Símbolos Religiosos. França Discute Véus, Cruzes e Barbas Compridas
"A "Economist" explica que "muitos franceses sentem-se desconfortáveis com o islão desafiador e afirmativo", num país que tem a maior população muçulmana na Europa (cerca de cinco milhões), e receiam que se aceitarem o uso do véu estejam a abrir caminho ao tão receado "comunitarismo", em que "grupos étnicos ou religiosos possam possam segregar-se livremente e formar ' estados dentro do estado, com as suas próprias regras e valores".

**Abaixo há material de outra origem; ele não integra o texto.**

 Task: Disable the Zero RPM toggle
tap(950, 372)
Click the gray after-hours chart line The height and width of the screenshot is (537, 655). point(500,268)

Estas atitudes desafiadoras são vistas como uma verdadeira ameaça ao carácter laico da República francesa. Mas atacar o véu como se ele representasse este tipo de posições pode acabar por ter o efeito contrário ao desejado, aumentando o número de raparigas muçulmanas que agora insistem em usar o "hijab" como forma de defenderem a sua identidade, dizem os críticos da nova lei. Ou pode, como avisam alguns destes, fazer aumentar o número de escolas privadas para muçulmanos, de modo a receber as raparigas que insistem em usar o véu e são impedidas de o fazer nas escolas públicas francesas."
Nestes dois parágrafos várias questões são levantadas: o comunitarismo, a livre imigração, a liberdade religiosa, escolas públicas e propriedade privada.
1. O comunitarismo
“Estados dentro de Estados” é certamente uma visão perturbante, mas no domínio dos princípios (e até da história) é algo possível. Uma efectiva descentralização administrativa e política (um verdadeiro federalismo interno) tornam tal acto extremo improvável, principalmente, numa comunidade homogénea, mas é isso precisamente que a questão seguinte levanta.
2. "Livre imigração"
A "livre imigração", tal como é entendida correntemente, não passa de uma integração forçada pelo Estado central, ao impedir activamente ou passivamente que as comunidades locais regulem os fluxos migratórios, regras de residência, etc., de modo a que não seja posta em causa a sua estabilidade de valores, formas de estar, etc., uma das condições necessárias a uma sociedade civil estável.
Ao juntarmos "livre imigração" e "comunitarismo" percebemos que a convivência destes dois princípios é nada menos do que explosiva. Com a imigração em larga escala de um elevado número de população alheia, como por exemplo a muçulmana, arriscamo-nos a assistir a prazo a potenciais conflitos entre grupos diferentes de população. Sem ser uma analogia perfeita, tendo em conta o que se sucedeu na Palestina, mas podemos até imaginar a declaração de uma pequena região em França como "um estado muçulmano independente".
3. Escolas públicas, liberdade religiosa e propriedade privada.
Quer-se limitar a vestimenta nas escolas públicas e a seguir percebe-se que estas são permitidas nas escolas privadas. A liberdade religiosa como todas as liberdades (de imprensa, etc.) advém apenas do primado do direito à propriedade. Este é um direito de soberania sobre a regulação dessa propriedade. Muitas escolas privadas regulam as vestimentas, existem escolas católicas, como judaicas, laicas ou muçulmanas. Cada uma delas pode excluir uns e agrupar outros.
O problema nas públicas é que não deviam ser públicas. Se as existem, não é inteiramente certo que as escolas públicas devem deixar de regular as vestimentas, o que não devia suceder é que exista uma decisão obrigatória decretada por um poder central. Tal decisão devia ficar por conta de cada escola pública ou pelos organismos locais.
Conclusão: nesta pequena grande questão é possível perceber as tensões que se geram ao queremos fazer conviver diferentes princípios inconsistentes entre si. Sendo que em si o comunitarismo é um direito passível de ser reclamado (quer na filosofia liberal quer para todos os democratas que se ajoelham no altar do princípio maioritário), este, conjugado com os chamado direito de livre circulação (conceptualmente errado porque apenas circulamos na propriedade de terceiros com o seu consentimento) levanta possibilidades extremas, sendo que nesta questão da regulamentação das vestimentas percebe-se que só existem direitos no sentido em que existe propriedade privada e que a coisa pública, directamente ou indirectamente, acaba por distorcer e até sonegar a noção do direito, fazendo aumentar a probabilidade de reivindicação de um comunitarismo extremo, principalmente num ambiente de efectiva livre imigração e convivência forçada de diferentes grupos nacionais-étnico-religiosos.